[la P5031&hdu P3726] Graph and Queries

[la P5031&hdu P3726] Graph and Queries

Time Limit: 10000/5000 MS (Java/Others)    Memory Limit: 32768/32768 K (Java/Others)

Problem Description

You are given an undirected graph with N vertexes and M edges. Every vertex in this graph has an integer value assigned to it at the beginning. You're also given a sequence of operations and you need to process them as requested. Here's a list of the possible operations that you might encounter:
1)  Deletes an edge from the graph.
The format is [D X], where X is an integer from 1 to M, indicating the ID of the edge that you should delete. It is guaranteed that no edge will be deleted more than once.
2)  Queries the weight of the vertex with K-th maximum value among all vertexes currently connected with vertex X (including X itself).
The format is [Q X K], where X is an integer from 1 to N, indicating the id of the vertex, and you may assume that K will always fit into a 32-bit signed integer. In case K is illegal, the value for that query will be considered as undefined, and you should return 0 as the answer to that query.
3)  Changes the weight of a vertex.
The format is [C X V], where X is an integer from 1 to N, and V is an integer within the range [-10⁶, 10⁶].

The operations end with one single character, E, which indicates that the current case has ended.
For simplicity, you only need to output one real number - the average answer of all queries.

Input

There are multiple test cases in the input file. Each case starts with two integers N and M (1 <= N <= 2 * 10⁴, 0 <= M <= 6 * 10⁴), the number of vertexes in the graph. The next N lines describes the initial weight of each vertex (-106 <= weight[i] <= 10⁶). The next part of each test case describes the edges in the graph at the beginning. Vertexes are numbered from 1 to N. The last part of each test case describes the operations to be performed on the graph. It is guaranteed that the number of query operations [Q X K] in each case will be in the range [1, 2 * 10⁵], and there will be no more than 2 * 10⁵ operations that change the values of the vertexes [C X V].

There will be a blank line between two successive cases.
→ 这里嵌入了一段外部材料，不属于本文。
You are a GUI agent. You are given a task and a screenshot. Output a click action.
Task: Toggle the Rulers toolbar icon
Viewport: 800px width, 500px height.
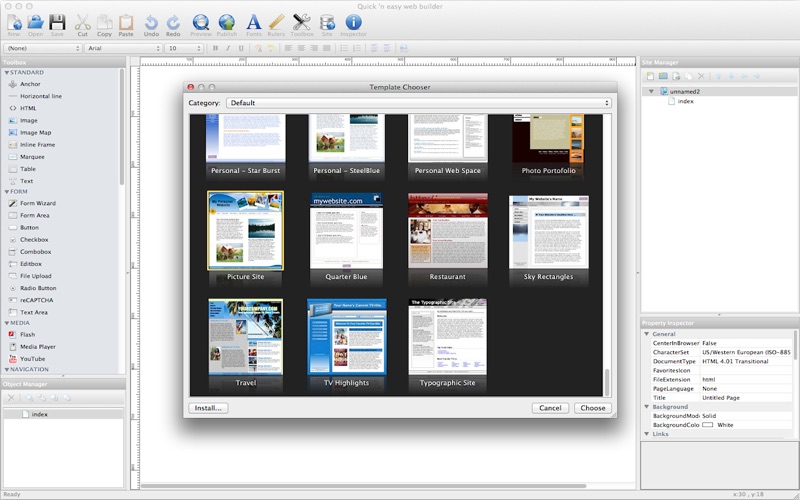tap(277, 22)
A case with N = 0, M = 0 indicates the end of the input file and this case should not be processed by your program.

Output

For each test case, output one real number – the average answer of all queries, in the format as indicated in the sample output. Please note that the result is rounded to six decimal places.

Sample Input
3 3
10
20
30
1 2
2 3
1 3
D 3
Q 1 2
Q 2 1
D 2
Q 3 2
C 1 50
Q 1 1
E
3 3
10
20
20
1 2
2 3
1 3
Q 1 1
Q 1 2
Q 1 3
E
0 0

Sample Output
Case 1: 25.000000
Case 2: 16.666667

Hint

For the first sample: D 3 -- deletes the 3rd edge in the graph (the remaining edges are (1, 2) and (2, 3)) Q 1 2 -- finds the vertex with the second largest value among all vertexes connected with 1. The answer is 20. Q 2 1 -- finds the vertex with the largest value among all vertexes connected with 2. The answer is 30. D 2 -- deletes the 2nd edge in the graph (the only edge left after this operation is (1, 2)) Q 3 2 -- finds the vertex with the second largest value among all vertexes connected with 3. The answer is 0 (Undefined). C 1 50 -- changes the value of vertex 1 to 50. Q 1 1 -- finds the vertex with the largest value among all vertex connected with 1. The answer is 50. E -- This is the end of the current test case. Four queries have been evaluated, and the answer to this case is (20 + 30 + 0 + 50) / 4 = 25.000. For the second sample, caution about the vertex with same weight: Q 1 1 – the answer is 20 Q 1 2 – the answer is 20 Q 1 3 – the answer is 10.

 

Source

2010 Asia Tianjin Regional Contest

这题很经典，但又有坑——

首先，这题涉及到删边。

删边不方便，这时我们自然会想到删边的反面——加边。

那我们就可以倒着来操作，方便D操作。

但同时，每个点的权值也要从终状态到始状态来变化。

然后，我们就可以用并查集来实现加边操作，就把一条边加上了。

当然，最终状态也存在一些边，刚开始也要连上。

然后，Q操作要求我们查询连通块内第k大，如果k不合法则返回0。

第k大可以用一个平衡树来维护，我用了treap名次树，方便一些。

但是，注意这里的第k大可能有些定义上的模糊，我最后几发就被坑了。

似乎没有人是加了一个“相同点的个数”这个域A掉了的，我也是改用lrj的写法才A了的，这个需要注意一下。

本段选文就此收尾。